**Work to be completed:** Reproduce verbatim the lines in the records from the line containing "You are a computer-use agent. Viewport: 1176px" through the end of the records, including both of those lines.

[Element and text position data]
** Begin **

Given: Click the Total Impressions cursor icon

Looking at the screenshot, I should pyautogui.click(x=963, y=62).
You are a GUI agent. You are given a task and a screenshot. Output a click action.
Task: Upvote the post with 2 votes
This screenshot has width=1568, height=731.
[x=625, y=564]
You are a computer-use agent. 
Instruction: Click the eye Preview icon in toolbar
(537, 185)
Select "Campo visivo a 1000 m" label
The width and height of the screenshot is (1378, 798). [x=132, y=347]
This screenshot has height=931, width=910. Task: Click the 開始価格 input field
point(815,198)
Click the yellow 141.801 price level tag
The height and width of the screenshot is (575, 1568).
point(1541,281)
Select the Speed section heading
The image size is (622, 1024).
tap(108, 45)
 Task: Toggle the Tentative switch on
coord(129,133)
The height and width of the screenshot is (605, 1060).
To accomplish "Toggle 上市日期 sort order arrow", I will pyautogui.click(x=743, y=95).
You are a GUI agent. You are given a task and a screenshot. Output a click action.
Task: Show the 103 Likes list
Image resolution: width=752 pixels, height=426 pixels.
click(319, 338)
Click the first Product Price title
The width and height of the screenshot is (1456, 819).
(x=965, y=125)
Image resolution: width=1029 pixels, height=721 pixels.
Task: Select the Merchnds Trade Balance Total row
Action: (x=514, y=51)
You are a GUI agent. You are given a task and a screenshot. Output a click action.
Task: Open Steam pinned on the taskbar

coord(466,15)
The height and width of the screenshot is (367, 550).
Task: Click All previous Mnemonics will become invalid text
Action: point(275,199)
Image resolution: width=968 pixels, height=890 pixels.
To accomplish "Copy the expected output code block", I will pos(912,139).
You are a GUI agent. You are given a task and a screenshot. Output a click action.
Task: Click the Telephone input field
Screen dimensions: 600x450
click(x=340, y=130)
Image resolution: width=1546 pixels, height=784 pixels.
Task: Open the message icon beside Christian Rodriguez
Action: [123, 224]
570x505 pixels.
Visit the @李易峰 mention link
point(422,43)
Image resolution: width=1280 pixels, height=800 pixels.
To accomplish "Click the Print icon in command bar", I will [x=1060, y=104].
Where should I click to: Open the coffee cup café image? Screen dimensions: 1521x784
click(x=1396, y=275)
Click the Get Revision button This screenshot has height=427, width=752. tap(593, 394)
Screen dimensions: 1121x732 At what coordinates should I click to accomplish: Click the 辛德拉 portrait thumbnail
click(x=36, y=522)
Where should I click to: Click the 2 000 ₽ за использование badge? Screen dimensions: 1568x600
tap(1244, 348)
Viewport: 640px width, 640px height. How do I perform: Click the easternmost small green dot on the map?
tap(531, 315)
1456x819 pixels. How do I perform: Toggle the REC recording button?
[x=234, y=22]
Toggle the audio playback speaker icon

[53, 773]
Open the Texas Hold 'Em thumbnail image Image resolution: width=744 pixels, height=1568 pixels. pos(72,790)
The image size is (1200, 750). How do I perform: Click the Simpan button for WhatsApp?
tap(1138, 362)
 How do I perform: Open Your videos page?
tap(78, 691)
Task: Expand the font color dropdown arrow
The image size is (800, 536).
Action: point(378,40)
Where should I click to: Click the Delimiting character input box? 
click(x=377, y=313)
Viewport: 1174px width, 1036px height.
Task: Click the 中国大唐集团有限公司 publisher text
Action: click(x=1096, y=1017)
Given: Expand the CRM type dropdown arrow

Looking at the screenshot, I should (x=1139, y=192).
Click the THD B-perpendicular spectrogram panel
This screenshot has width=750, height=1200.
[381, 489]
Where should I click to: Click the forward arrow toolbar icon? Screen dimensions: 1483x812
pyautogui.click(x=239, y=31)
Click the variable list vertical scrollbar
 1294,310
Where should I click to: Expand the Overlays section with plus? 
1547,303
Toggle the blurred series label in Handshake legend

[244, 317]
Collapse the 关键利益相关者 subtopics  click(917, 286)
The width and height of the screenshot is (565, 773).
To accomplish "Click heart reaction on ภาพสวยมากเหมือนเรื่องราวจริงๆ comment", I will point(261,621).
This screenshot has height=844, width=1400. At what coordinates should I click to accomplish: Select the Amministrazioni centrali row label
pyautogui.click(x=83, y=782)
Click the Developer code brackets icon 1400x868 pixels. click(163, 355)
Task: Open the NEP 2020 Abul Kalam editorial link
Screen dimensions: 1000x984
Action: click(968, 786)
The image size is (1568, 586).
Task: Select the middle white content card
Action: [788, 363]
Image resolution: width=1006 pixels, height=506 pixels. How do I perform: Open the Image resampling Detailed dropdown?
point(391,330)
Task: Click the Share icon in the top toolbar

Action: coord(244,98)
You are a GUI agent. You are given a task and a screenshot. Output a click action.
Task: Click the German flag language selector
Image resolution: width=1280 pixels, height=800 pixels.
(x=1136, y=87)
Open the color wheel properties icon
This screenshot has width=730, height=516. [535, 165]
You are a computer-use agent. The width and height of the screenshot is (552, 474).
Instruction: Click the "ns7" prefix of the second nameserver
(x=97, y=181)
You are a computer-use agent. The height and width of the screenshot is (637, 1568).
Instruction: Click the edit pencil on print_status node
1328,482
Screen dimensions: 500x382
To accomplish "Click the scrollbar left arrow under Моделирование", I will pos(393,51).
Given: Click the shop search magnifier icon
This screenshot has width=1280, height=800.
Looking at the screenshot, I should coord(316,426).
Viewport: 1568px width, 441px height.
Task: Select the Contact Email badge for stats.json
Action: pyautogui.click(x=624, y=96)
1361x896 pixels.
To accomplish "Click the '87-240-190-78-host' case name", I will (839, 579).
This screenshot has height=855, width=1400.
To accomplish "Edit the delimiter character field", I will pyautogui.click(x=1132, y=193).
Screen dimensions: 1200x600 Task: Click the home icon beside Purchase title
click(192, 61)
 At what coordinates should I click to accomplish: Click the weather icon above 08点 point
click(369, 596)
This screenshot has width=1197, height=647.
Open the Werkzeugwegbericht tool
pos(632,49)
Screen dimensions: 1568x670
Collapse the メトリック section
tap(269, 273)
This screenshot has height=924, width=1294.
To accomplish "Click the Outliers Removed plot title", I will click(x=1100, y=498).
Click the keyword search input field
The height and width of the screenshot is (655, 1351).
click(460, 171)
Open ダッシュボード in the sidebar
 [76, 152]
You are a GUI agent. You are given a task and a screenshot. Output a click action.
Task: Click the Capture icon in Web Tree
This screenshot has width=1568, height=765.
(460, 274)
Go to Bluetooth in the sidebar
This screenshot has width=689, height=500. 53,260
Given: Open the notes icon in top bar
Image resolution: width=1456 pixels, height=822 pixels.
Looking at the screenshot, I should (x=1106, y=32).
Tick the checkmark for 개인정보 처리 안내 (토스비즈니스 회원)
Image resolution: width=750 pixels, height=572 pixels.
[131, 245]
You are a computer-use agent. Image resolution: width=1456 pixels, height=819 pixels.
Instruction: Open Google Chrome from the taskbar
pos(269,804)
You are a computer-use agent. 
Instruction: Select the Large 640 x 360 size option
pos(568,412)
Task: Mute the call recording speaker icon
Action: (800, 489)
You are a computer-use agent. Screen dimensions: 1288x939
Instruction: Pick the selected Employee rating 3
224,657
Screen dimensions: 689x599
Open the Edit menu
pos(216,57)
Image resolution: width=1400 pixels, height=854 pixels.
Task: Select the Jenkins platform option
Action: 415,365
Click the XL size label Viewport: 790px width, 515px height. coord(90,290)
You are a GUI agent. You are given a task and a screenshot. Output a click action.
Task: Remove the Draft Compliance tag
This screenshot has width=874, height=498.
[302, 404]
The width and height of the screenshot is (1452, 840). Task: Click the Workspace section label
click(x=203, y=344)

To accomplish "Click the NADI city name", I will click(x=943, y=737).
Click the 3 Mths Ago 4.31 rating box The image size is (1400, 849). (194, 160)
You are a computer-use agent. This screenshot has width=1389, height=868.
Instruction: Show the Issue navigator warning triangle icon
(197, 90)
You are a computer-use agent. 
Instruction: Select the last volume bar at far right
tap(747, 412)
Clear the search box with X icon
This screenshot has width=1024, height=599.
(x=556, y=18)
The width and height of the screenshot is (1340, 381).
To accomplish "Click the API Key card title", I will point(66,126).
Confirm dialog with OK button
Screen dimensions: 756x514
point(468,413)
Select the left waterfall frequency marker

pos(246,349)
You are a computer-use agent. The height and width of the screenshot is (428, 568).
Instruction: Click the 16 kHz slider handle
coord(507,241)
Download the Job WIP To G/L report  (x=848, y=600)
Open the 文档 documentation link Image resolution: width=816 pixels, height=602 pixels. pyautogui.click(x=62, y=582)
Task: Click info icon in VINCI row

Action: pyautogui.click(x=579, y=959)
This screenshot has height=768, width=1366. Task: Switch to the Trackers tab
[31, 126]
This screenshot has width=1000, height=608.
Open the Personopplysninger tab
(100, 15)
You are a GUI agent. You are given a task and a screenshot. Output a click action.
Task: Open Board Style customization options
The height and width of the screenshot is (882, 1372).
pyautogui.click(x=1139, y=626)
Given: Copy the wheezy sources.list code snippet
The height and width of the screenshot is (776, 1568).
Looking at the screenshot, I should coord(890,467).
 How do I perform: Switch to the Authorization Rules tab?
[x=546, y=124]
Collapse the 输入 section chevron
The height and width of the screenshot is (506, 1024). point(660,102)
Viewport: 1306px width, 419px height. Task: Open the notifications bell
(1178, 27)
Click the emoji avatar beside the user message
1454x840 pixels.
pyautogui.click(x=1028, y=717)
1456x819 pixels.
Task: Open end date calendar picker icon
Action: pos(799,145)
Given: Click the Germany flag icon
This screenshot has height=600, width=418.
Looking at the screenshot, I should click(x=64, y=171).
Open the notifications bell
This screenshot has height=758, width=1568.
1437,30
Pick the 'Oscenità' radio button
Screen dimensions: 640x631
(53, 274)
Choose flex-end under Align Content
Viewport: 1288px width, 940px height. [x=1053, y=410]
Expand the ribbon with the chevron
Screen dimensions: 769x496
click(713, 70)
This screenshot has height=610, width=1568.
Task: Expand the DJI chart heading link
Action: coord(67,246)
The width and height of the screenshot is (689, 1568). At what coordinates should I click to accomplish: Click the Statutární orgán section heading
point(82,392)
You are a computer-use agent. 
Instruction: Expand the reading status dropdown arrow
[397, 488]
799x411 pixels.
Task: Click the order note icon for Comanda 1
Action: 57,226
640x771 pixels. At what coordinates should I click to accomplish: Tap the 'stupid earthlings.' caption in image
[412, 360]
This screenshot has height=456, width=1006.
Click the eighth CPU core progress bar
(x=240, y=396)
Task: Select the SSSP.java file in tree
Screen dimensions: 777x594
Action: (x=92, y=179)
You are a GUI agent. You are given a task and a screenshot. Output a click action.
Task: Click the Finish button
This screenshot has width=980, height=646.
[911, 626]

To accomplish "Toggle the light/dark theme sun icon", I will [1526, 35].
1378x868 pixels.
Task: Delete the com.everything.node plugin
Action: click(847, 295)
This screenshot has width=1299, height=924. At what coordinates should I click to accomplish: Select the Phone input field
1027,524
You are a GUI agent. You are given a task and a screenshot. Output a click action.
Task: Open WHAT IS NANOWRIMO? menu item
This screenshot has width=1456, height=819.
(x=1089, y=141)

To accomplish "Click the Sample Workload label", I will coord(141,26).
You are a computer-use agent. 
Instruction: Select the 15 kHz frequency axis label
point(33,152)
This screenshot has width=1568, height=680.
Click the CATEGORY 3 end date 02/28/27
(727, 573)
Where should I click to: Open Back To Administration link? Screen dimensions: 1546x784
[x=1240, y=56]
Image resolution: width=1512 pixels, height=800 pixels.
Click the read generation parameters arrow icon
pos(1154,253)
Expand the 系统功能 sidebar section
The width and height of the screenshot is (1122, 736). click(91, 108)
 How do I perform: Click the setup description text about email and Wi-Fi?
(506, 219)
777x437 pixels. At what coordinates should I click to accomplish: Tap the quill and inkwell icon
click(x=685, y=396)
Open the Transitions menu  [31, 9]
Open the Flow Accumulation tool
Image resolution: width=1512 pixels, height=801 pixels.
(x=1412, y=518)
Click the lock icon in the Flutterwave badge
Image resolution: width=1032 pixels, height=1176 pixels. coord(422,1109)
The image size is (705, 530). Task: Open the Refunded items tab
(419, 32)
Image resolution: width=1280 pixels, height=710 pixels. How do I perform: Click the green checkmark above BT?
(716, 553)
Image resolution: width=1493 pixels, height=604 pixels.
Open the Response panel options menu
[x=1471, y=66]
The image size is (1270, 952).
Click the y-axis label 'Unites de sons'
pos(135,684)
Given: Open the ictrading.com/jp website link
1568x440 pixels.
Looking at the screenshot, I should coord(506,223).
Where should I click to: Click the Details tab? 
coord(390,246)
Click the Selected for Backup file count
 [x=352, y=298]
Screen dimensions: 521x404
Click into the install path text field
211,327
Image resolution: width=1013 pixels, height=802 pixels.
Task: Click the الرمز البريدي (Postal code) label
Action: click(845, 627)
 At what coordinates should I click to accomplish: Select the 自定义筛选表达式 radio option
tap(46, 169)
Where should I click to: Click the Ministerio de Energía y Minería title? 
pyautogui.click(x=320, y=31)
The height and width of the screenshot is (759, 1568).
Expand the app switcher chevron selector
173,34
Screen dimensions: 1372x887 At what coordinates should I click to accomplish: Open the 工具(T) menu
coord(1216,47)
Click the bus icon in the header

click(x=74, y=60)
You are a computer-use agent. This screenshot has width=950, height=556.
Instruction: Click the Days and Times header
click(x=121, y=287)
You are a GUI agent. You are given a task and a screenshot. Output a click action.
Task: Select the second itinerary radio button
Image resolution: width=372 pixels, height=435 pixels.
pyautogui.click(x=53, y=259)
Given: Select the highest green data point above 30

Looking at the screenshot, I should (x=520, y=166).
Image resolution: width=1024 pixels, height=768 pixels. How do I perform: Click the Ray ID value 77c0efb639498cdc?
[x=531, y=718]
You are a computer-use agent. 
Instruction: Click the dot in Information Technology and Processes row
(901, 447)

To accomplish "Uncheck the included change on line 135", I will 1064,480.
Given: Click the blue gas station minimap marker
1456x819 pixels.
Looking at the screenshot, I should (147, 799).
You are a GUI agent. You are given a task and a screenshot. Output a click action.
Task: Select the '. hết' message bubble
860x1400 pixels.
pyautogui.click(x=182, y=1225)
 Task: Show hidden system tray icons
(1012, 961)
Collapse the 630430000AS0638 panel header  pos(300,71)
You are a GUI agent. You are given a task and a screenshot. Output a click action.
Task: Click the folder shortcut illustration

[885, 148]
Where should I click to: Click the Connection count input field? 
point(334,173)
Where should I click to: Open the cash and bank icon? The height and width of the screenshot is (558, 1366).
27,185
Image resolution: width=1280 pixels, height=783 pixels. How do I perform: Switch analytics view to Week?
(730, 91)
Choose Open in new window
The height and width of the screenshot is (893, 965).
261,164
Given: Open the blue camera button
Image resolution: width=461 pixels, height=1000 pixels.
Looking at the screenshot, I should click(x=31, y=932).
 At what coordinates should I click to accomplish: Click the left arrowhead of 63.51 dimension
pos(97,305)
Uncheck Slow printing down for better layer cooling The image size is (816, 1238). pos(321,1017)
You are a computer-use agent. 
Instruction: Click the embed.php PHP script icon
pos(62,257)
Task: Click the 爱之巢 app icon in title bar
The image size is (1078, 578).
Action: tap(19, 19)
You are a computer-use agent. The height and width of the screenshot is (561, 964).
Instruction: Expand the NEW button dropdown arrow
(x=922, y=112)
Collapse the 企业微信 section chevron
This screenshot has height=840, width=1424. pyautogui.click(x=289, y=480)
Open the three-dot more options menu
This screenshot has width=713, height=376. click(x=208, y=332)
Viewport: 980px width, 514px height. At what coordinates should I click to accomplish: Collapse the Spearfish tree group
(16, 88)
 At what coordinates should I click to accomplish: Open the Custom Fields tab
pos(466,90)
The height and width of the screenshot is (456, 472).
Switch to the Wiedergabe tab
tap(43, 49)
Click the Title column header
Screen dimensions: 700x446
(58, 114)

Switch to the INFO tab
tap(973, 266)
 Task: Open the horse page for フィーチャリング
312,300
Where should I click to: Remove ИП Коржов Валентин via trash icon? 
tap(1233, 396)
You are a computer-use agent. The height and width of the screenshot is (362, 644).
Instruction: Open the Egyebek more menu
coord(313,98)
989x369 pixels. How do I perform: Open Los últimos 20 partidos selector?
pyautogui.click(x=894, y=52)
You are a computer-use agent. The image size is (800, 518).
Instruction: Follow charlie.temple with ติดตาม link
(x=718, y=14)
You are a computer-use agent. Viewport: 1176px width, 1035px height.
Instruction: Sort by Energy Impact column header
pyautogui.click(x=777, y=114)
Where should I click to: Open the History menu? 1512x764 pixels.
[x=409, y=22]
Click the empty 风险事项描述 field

** End **

**Task response:**
You are a computer-use agent. Viewport: 1176px width, 1035px height.
Instruction: Sort by Energy Impact column header
pyautogui.click(x=777, y=114)
Where should I click to: Open the History menu? 1512x764 pixels.
[x=409, y=22]
Click the empty 风险事项描述 field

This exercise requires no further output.